• Supplied passage
┏━━
As the fourth-largest French metropolis and the most rural one, the 1.2 million inhabitants of Métropole européenne de Lille (Lille Metropole) are spread over 650 km2 of territory. This gives Lille Metropole a relatively low density (1,762 hab./ km2 compared with Lyon Metropole’s 2,568 hab./km2). This large territory including 90 municipalities around three main urban (and employment) centres implies rather long commuting distances.
The average 6.8 km between homes and workplaces along with high share of liberal professions and intermediate- and senior-level individuals using cars for professional purposes keeps car ownership and car user rates high at the expense of air quality and traffic fluidity. Poor air quality is costly in any European city. In Lille Metropole we evaluated about 1,689 premature deaths due to poor air quality and an estimated cost of €5 billion per year for the local economy. Lille Metropole has already taken steps to tackle this by running (almost) the entire public bus fleet on natural gas (NGV) produced with local organic waste, and through the large-scale deployment of electric vehicle charging stations.
┗━━
• Task requirements
- A) Answer these from the passage about Lille Metropole, one per line:
(i) How many municipalities does its territory include?
(ii) What is the average distance between homes and workplaces?
(iii) On what does almost the entire public bus fleet run?
- B) Retype the passage about Lille Metropole from "As the fourth-largest" up to and including "long commuting distances.".
The records have no connection to the passage about Lille Metropole.

• Provided data
┏━━
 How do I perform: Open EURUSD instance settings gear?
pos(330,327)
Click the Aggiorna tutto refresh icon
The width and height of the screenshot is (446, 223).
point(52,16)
┗━━
• Answer list
- A)
(i) 90
(ii) 6.8 km
(iii) Natural gas (NGV) produced with local organic waste

- B)
As the fourth-largest French metropolis and the most rural one, the 1.2 million inhabitants of Métropole européenne de Lille (Lille Metropole) are spread over 650 km2 of territory. This gives Lille Metropole a relatively low density (1,762 hab./ km2 compared with Lyon Metropole’s 2,568 hab./km2). This large territory including 90 municipalities around three main urban (and employment) centres implies rather long commuting distances.